The Patriots had eight players voted to the Pro Bowl last season.
Welker, now in his fifth season, has had a borderline MVP-type season, his candidacy boosted because he's been the player most responsible for easing quarterback Matt Cassel into the huddle following Tom Brady's season-ending knee injury that could have torpedoed the Patriots' season after just 15 offensive plays.
Despite his size in a big man's game, the 5-foot-9-inch, 185-pound slot-receiver-turned-starter quickly became Cassel's security blanket, his excellence in the short passing game keeping the offense afloat until Cassel became more consistent with the long ball.
If there is a stat that best reflects Welker's value in that area, it's yards after the catch. Entering Sunday's win over the Raiders, the shifty, quick-stepping Welker had a remarkable 656 yards after the catch, almost 100 more than the next closest player, Cardinals receiver Anquan Boldin (564).
Sixty-five percent of Welker's receiving yards have come after the catch, when he turns from receiver to running back.
It's the type of output that players and coaches truly appreciate, because while the long passes might end up on more highlights, the short ones and what comes after can be equally important.
The way Welker rings up yards reflects his personality - nothing flashy.
"He's just so understated, so modest, so humble," Patriots owner Robert Kraft said last night. "I look at him, and he's the same guy when he came here two years ago. Then you see him on the field take that hit in the Pittsburgh game and come back and have the performances he's had the last two weeks, and it's remarkable."
That hit, a crunching blow by Steelers safety Ryan Clark, snapped a streak that showed how important Welker has been to the Patriots on a weekly basis. Prior to being knocked out of that Nov. 30 game in the third quarter, Welker had caught six or more passes in each of the season's first 11 games, becoming the first NFL player to open a season with such a run.

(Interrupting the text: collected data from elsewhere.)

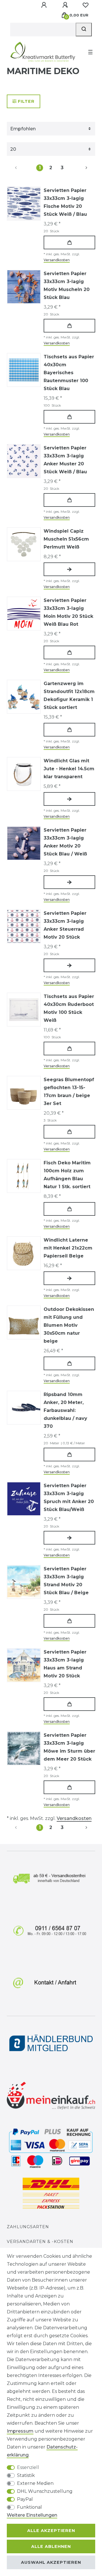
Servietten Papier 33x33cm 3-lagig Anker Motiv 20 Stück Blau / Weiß (65, 842)
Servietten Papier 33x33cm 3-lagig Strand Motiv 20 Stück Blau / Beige (66, 1580)
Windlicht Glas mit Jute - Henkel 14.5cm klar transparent (69, 768)
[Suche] (84, 29)
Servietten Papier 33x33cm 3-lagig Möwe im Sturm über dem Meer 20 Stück (69, 1747)
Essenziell (28, 2467)
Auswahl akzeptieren (51, 2562)
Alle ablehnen (51, 2546)
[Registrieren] (66, 5)
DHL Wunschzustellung (45, 2491)
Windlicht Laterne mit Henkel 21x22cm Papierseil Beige (68, 1248)
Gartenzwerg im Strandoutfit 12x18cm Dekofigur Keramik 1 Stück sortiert (69, 695)
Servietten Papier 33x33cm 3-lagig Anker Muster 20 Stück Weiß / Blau (65, 459)
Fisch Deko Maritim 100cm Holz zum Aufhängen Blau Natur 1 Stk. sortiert (67, 1174)
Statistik (26, 2475)
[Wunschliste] (85, 5)
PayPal (25, 2499)
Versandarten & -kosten (40, 2241)
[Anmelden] (44, 5)
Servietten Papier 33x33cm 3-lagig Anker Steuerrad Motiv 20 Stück (65, 925)
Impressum (20, 2431)
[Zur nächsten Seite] (80, 168)
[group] (23, 369)
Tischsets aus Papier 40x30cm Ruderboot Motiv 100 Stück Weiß (69, 1008)
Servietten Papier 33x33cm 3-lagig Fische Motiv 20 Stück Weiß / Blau (65, 202)
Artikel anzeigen (69, 569)
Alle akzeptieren (51, 2530)
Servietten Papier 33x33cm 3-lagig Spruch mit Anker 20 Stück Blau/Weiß (69, 1497)
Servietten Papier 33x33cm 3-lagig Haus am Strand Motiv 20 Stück (65, 1664)
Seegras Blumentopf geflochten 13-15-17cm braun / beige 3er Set (69, 1091)
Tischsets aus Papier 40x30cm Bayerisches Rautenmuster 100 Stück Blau (69, 372)
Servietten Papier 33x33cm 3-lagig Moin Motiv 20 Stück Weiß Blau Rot (68, 612)
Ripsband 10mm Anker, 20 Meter (65, 1410)
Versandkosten (57, 260)
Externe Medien (35, 2483)
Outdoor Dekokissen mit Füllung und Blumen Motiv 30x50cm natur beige (69, 1325)
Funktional (29, 2507)
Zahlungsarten (28, 2226)
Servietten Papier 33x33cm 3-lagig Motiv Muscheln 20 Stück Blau (67, 285)
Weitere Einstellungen (32, 2515)
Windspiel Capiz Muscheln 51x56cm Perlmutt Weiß (66, 539)
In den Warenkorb (69, 242)
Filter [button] (26, 101)
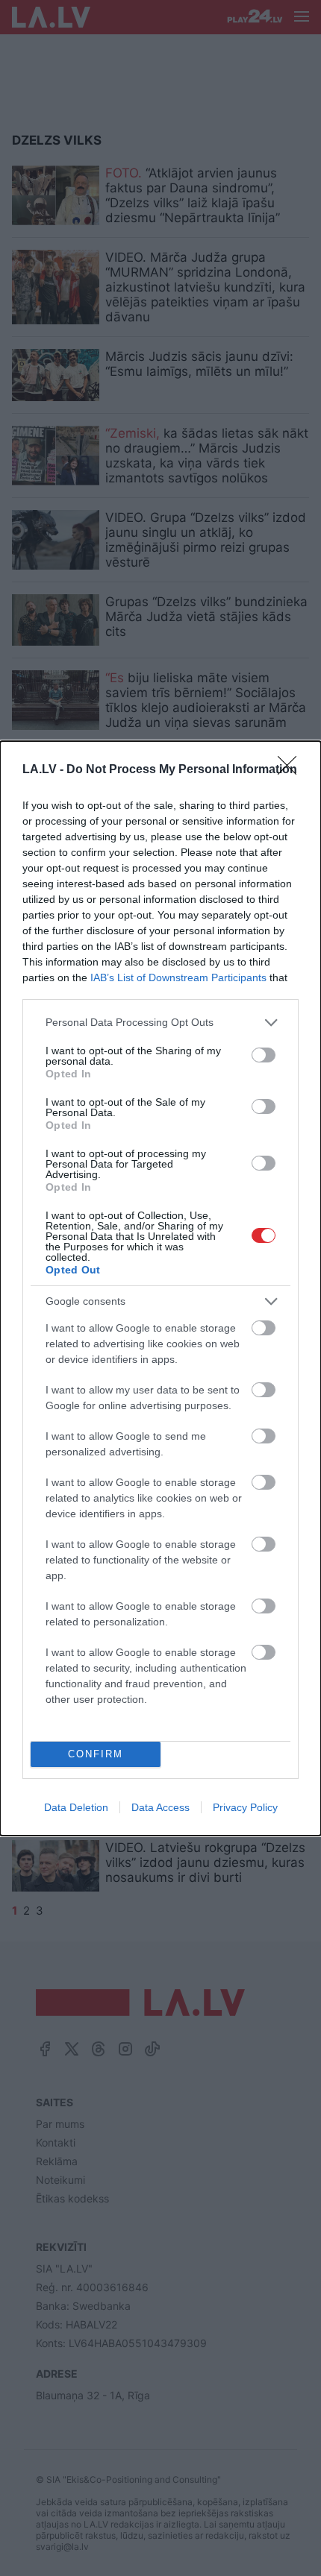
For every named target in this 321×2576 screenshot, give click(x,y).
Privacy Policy (245, 1807)
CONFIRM (95, 1754)
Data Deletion (76, 1807)
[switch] (263, 1055)
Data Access (160, 1807)
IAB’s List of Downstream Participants (178, 977)
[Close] (292, 770)
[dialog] (160, 1288)
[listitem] (160, 1022)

Like Welker, Gostkowski has does the little things, such as his career-high 16 touchbacks, which ranks fourth in the AFC and are more impressive when considering he often kicks in tougher conditions than his peers.
In earning the Pro Bowl berth, it is also notable that one of the players Gostkowski leapfrogged was the player he replaced. Just three years ago when he arrived at Gillette Stadium as a fourth-round draft choice, Gostkowski was trying to escape Vinatieri's large shadow.
"It's been fun to be here and to be able to come after a guy who has done so well, and still get some of the respect he got, because no one can get on his level," said Gostkowski, who credited holder Chris Hanson and snapper Lonie Paxton. "To be mentioned as not being a letdown to him has been nice."
Early last week, it looked as if Gostkowski and Welker would be in for a big Pro Bowl letdown based on fan voting. Instead, they ended up getting what they deserved with players and coaches voting them in, the highest compliment of all.